RECORDS SUPPLIED:
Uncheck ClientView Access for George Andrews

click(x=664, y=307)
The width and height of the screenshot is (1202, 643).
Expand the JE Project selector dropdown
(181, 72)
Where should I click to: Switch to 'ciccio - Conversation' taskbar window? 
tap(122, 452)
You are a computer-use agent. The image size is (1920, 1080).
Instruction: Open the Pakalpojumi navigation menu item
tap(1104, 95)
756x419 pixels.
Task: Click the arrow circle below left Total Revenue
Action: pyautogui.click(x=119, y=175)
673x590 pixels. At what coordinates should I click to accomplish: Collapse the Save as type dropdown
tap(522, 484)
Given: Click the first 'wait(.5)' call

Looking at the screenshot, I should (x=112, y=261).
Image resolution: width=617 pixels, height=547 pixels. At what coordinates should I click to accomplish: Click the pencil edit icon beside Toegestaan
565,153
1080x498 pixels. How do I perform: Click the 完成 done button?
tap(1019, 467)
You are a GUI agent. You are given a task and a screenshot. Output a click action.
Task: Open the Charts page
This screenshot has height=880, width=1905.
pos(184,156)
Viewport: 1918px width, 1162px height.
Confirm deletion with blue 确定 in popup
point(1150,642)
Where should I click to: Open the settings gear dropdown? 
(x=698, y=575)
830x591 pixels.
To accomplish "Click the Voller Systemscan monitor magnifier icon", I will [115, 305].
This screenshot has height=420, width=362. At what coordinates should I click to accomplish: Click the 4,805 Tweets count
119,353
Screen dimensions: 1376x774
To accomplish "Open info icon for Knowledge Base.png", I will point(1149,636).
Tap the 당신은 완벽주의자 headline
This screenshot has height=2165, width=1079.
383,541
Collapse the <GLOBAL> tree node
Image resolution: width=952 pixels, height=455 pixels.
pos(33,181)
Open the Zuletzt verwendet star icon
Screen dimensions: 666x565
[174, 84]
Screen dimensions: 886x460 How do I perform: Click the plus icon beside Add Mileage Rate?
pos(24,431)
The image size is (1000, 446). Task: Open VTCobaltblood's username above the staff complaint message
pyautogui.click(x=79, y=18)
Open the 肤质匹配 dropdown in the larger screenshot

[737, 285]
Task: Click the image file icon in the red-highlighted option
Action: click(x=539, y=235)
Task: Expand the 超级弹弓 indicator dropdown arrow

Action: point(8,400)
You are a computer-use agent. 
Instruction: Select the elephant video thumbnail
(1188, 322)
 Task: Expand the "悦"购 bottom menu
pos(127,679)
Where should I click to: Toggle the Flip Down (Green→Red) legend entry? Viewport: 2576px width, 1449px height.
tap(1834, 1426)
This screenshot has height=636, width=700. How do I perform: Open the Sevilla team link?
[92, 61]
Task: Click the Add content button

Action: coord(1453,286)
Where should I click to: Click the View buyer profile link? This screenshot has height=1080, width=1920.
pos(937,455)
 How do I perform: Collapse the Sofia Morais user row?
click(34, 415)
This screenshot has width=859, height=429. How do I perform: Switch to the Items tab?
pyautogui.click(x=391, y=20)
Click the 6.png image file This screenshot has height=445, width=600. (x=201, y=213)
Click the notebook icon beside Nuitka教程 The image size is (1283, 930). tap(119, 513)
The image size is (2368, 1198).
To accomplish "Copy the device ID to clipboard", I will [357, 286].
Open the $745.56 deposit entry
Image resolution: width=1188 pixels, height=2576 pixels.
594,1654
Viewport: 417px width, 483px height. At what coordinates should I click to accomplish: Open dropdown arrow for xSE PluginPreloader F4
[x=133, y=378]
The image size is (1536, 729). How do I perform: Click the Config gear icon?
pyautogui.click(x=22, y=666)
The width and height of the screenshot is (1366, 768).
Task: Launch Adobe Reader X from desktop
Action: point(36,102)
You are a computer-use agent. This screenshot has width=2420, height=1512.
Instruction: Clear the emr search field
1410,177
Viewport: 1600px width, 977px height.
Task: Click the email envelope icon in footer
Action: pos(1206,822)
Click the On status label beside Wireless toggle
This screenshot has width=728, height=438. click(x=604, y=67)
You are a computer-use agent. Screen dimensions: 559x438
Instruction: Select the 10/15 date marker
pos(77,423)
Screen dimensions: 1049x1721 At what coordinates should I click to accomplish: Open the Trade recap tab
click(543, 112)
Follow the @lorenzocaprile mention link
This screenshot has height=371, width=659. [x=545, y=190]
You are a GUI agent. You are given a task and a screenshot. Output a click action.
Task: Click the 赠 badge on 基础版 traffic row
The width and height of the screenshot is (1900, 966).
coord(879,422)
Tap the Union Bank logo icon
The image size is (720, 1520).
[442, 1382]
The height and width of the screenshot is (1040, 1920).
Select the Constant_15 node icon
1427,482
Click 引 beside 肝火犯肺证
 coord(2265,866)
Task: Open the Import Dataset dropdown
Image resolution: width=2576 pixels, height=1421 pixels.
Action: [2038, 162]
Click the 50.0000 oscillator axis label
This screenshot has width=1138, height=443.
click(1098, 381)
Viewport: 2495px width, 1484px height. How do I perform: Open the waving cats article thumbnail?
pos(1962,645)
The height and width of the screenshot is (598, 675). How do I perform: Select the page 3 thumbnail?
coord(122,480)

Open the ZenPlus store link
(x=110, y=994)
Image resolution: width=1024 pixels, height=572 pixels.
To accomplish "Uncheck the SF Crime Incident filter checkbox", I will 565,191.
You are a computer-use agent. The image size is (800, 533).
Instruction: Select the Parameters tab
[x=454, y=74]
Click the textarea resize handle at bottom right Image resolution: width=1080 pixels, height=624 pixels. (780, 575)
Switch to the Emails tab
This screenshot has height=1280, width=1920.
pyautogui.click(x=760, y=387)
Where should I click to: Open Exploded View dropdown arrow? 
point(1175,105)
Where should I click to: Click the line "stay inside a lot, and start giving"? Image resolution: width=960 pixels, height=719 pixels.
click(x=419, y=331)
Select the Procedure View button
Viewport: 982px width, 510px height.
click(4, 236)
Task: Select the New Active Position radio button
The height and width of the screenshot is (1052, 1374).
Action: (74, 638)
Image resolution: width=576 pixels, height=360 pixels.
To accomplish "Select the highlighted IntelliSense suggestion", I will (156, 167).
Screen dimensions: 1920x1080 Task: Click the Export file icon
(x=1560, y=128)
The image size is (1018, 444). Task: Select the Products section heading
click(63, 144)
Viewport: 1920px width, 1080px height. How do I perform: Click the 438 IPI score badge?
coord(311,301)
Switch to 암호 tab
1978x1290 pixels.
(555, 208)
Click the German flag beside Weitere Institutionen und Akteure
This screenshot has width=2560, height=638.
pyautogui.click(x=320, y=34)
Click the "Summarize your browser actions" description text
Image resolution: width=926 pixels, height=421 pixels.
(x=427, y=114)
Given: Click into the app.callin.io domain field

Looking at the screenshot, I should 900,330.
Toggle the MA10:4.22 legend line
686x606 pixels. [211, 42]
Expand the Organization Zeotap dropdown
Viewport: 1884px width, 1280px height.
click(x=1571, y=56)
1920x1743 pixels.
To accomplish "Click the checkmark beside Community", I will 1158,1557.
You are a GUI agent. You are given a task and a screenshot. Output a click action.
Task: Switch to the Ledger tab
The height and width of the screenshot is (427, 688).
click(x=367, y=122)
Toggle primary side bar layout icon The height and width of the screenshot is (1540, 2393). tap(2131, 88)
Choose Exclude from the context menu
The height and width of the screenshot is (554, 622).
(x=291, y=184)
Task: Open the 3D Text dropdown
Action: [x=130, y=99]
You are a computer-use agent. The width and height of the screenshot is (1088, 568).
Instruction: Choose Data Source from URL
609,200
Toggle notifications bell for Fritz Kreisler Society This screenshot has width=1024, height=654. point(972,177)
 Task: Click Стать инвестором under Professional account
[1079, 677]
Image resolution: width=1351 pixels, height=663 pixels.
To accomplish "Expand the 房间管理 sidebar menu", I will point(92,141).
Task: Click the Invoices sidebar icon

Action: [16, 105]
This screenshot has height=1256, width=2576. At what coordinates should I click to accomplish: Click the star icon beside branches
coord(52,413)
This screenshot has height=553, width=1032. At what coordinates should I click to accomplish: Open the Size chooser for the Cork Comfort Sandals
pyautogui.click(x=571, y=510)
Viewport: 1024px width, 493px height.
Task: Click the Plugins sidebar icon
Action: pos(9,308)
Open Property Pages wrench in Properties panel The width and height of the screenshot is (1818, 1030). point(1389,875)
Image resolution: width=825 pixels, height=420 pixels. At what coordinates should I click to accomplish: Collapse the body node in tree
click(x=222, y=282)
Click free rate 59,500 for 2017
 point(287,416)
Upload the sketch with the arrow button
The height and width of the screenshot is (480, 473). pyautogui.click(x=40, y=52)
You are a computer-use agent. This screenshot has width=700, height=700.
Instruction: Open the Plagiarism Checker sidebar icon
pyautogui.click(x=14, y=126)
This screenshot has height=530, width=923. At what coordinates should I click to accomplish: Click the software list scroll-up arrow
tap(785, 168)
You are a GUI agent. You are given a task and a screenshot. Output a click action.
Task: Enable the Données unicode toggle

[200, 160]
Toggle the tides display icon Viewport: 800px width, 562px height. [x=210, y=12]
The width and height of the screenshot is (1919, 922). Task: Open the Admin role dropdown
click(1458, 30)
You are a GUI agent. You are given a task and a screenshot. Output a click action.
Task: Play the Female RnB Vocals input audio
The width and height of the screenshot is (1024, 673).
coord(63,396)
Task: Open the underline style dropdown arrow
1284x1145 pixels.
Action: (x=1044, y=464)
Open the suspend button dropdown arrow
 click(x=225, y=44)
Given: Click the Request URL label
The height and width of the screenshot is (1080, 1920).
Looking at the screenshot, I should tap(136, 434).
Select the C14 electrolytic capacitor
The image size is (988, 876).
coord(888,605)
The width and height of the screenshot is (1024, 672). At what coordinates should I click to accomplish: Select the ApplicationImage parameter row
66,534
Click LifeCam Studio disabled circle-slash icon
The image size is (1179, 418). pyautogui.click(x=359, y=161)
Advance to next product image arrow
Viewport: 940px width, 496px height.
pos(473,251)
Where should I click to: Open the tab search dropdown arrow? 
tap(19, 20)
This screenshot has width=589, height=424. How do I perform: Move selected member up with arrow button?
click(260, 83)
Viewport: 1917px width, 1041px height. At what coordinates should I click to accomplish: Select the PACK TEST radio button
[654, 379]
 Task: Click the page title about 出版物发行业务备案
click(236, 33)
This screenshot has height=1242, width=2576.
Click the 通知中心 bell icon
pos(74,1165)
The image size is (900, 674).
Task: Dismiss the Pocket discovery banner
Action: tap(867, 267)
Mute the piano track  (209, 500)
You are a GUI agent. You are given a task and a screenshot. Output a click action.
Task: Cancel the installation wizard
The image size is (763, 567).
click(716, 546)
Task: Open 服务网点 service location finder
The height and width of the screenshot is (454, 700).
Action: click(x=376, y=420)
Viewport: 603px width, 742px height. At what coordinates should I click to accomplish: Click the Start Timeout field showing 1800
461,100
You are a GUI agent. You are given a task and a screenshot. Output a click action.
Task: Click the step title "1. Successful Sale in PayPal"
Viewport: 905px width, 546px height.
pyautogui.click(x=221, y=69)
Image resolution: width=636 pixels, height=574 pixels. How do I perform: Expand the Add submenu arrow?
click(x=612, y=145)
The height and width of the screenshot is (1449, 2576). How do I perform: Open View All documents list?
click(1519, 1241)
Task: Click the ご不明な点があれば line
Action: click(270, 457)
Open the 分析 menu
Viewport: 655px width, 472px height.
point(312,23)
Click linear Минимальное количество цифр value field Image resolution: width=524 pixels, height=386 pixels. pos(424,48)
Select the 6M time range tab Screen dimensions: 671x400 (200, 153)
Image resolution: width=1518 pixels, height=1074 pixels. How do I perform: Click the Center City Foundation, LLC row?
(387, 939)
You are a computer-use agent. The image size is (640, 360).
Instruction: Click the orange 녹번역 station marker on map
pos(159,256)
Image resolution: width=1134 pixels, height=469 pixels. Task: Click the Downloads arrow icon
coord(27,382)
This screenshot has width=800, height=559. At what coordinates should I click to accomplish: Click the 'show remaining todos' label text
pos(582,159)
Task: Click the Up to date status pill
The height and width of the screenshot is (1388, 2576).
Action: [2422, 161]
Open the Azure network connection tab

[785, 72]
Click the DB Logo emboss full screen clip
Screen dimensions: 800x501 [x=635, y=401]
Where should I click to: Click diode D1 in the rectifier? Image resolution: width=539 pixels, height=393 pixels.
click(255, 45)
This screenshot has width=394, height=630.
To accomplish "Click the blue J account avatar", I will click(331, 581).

PROBLEM TO SOLVE: Duplicate the data above, starting with the line that contains "The width and height of the screenshot is (1024, 672)." and going on through the line that contains "click(236, 33)".

RESPONSE TO THE TASK:
The width and height of the screenshot is (1024, 672). At what coordinates should I click to accomplish: Select the ApplicationImage parameter row
66,534
Click LifeCam Studio disabled circle-slash icon
The image size is (1179, 418). pyautogui.click(x=359, y=161)
Advance to next product image arrow
Viewport: 940px width, 496px height.
pos(473,251)
Where should I click to: Open the tab search dropdown arrow? 
tap(19, 20)
This screenshot has width=589, height=424. How do I perform: Move selected member up with arrow button?
click(260, 83)
Viewport: 1917px width, 1041px height. At what coordinates should I click to accomplish: Select the PACK TEST radio button
[654, 379]
 Task: Click the page title about 出版物发行业务备案
click(236, 33)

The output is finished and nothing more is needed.